| Exercise task a |
Quote the records starting with the line containing "You are a computer-use" and going on through the end of the records, and omit the pictures from your answer.

—————

The technology pathways to these alternatives vary widely, from distillation and gasification to bioreactors of algae and high-tech manufacturing of photonabsorbing silicon panels. Many are considered “green” or “clean,” although some, such as coal-to-liquids and tar sands, are “dirtier” than the petroleum they are replacing. Others, such as biofuels, have concomitant environmental impacts that offset potential carbon savings.

Unlike conventional fossil fuels, where nature provided energy over millions of years to convert biomass into energy-dense solids, liquids, and gases–requiring only extraction and transportation technolgy for us to mobilize them–alternative energy depends heavily on specially engineered equipment and infrastructure for capture or conversion, essentially making it a high-tech manufacturing process. However, the full supply chain for alternative energy, from raw material to manufacturing, is still very dependent on fossil-fuel energy for mining, transport, and materials production. Alternative energy faces the challenge of how to supplant a fossil-fuel-based supply chain with one driven by alternative energy forms themselves in order to break their reliance on a fossil-fuel foundation.

—————

| Exercise task b |
In the passage on alternative energy, rewrite the part starting with "The technology pathways" and going on through "potential carbon savings.", replacing "distillation" with "refining".

—————

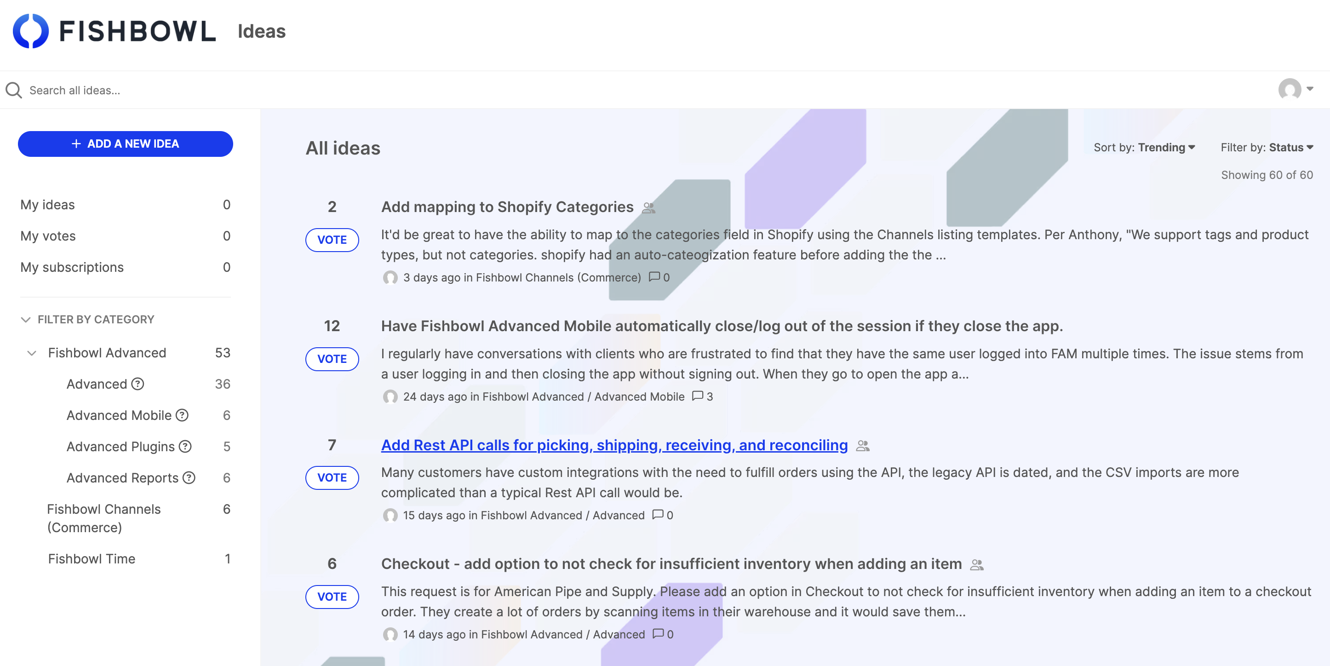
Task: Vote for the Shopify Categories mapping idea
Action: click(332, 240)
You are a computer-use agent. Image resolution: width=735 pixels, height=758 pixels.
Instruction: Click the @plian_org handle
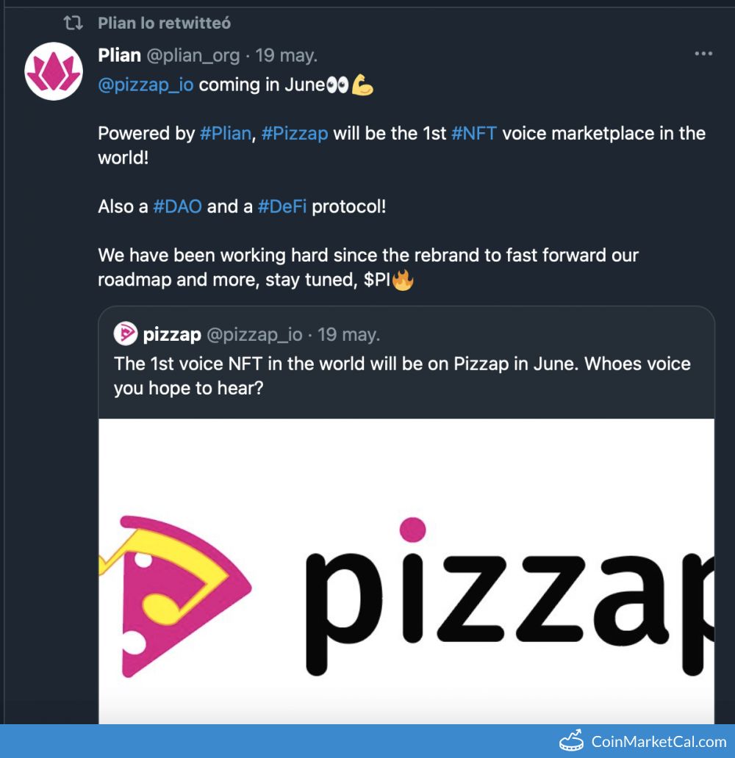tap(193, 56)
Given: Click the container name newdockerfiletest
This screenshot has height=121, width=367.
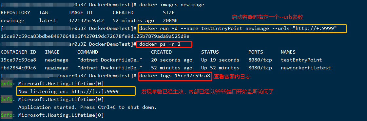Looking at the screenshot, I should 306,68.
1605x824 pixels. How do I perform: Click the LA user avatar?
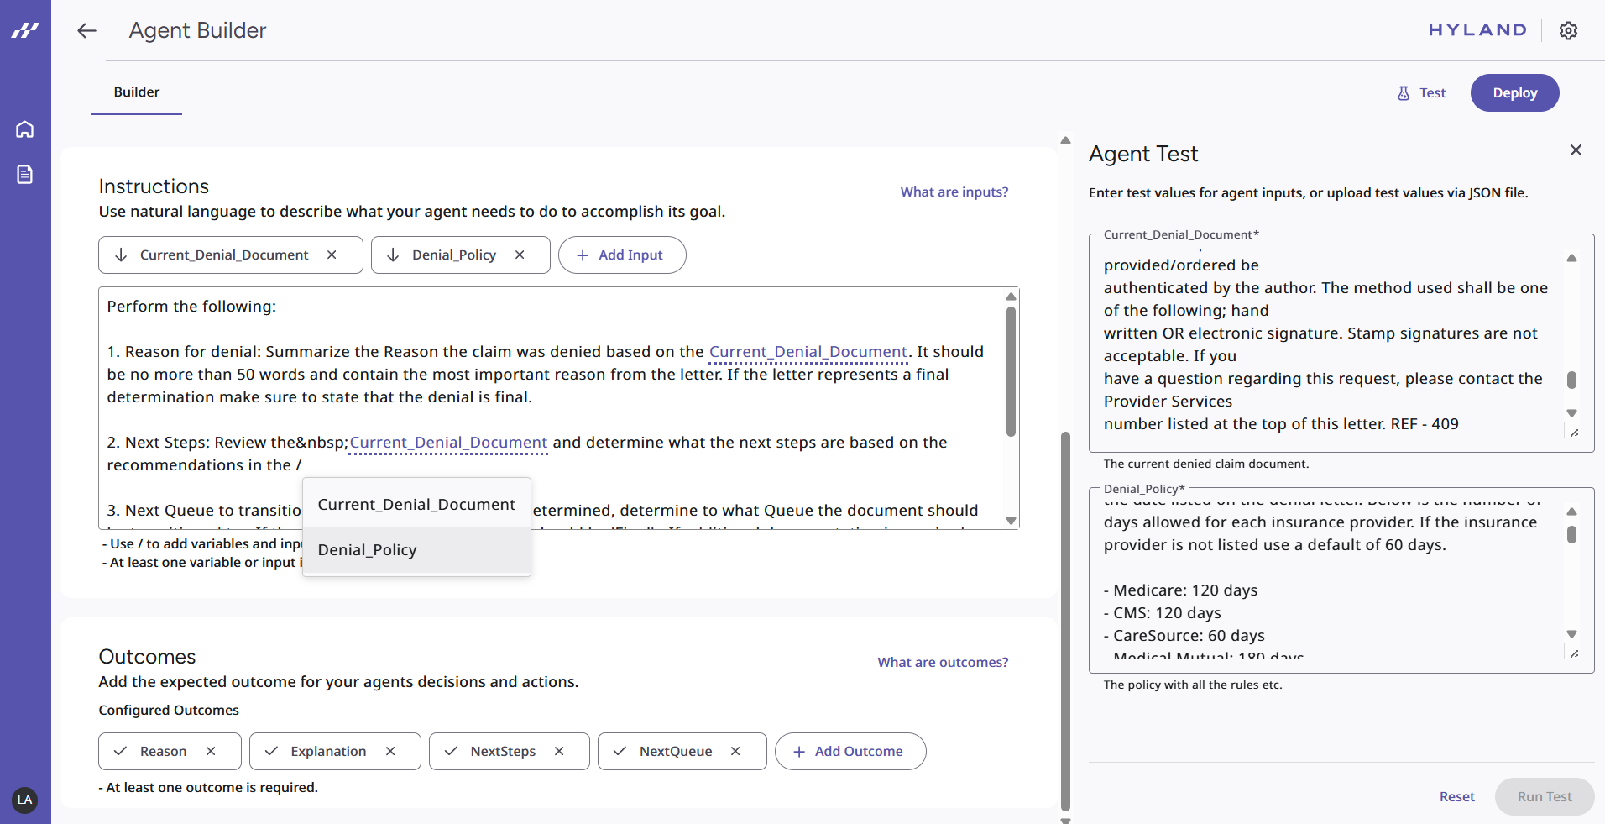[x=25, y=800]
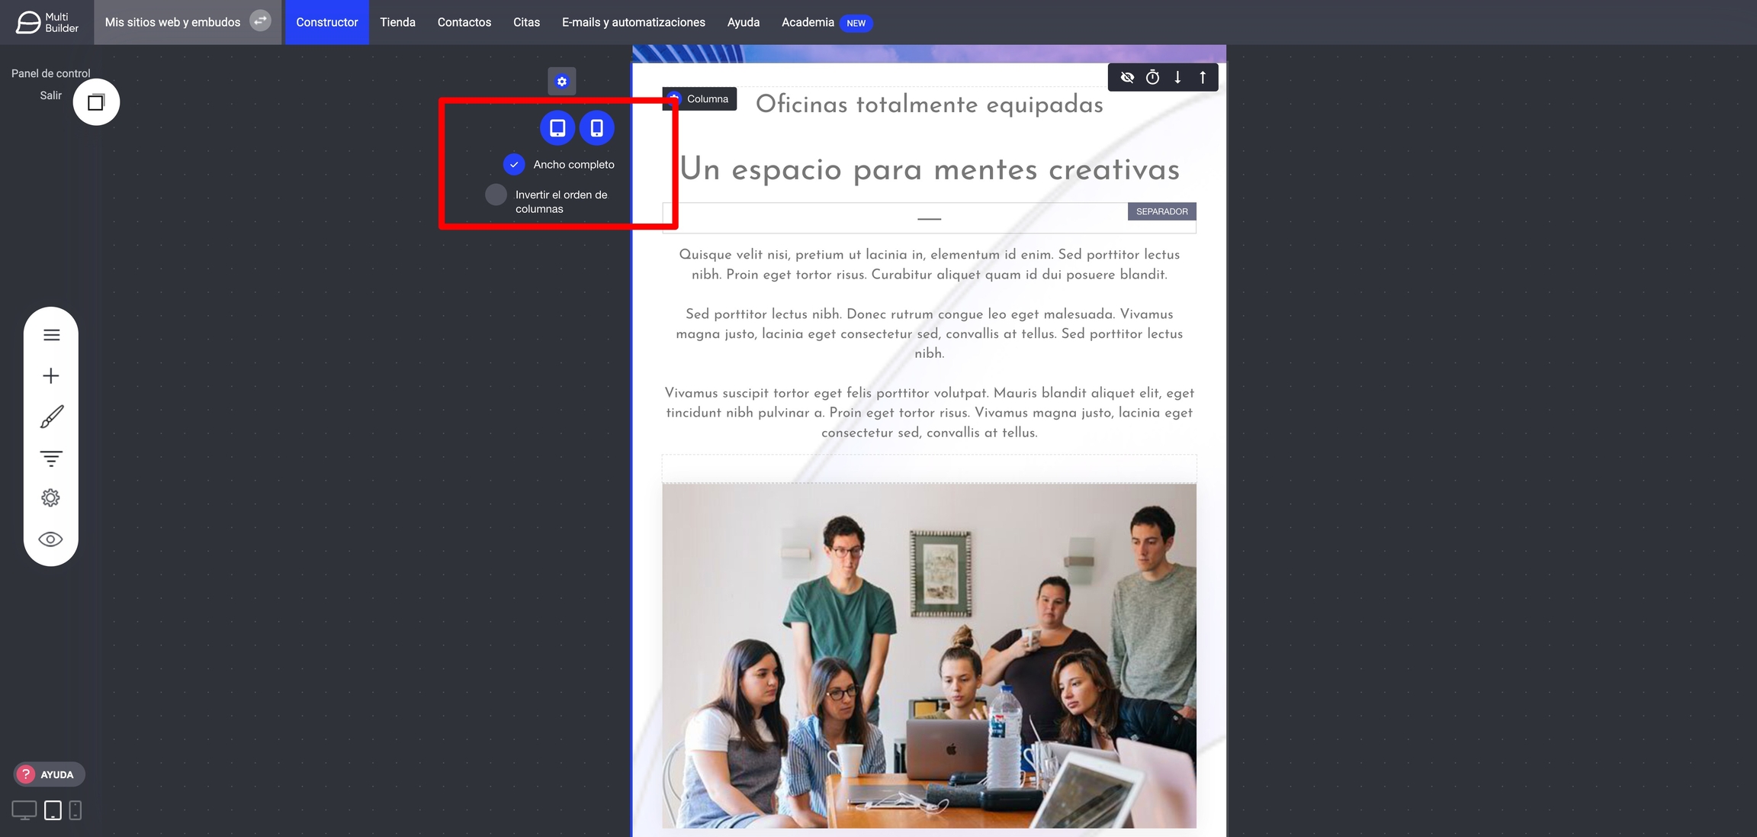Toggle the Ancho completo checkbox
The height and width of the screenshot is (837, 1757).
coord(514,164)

—————

| Full solution a |
You are a computer-use agent. Image resolution: width=735 pixels, height=758 pixels.
Instruction: Click the @plian_org handle
tap(193, 56)
Given: Click the container name newdockerfiletest
This screenshot has height=121, width=367.
Looking at the screenshot, I should 306,68.
1605x824 pixels. How do I perform: Click the LA user avatar?
[x=25, y=800]
Toggle the Ancho completo checkbox
The height and width of the screenshot is (837, 1757).
coord(514,164)

| Full solution b |
The technology pathways to these alternatives vary widely, from refining and gasification to bioreactors of algae and high-tech manufacturing of photonabsorbing silicon panels. Many are considered “green” or “clean,” although some, such as coal-to-liquids and tar sands, are “dirtier” than the petroleum they are replacing. Others, such as biofuels, have concomitant environmental impacts that offset potential carbon savings.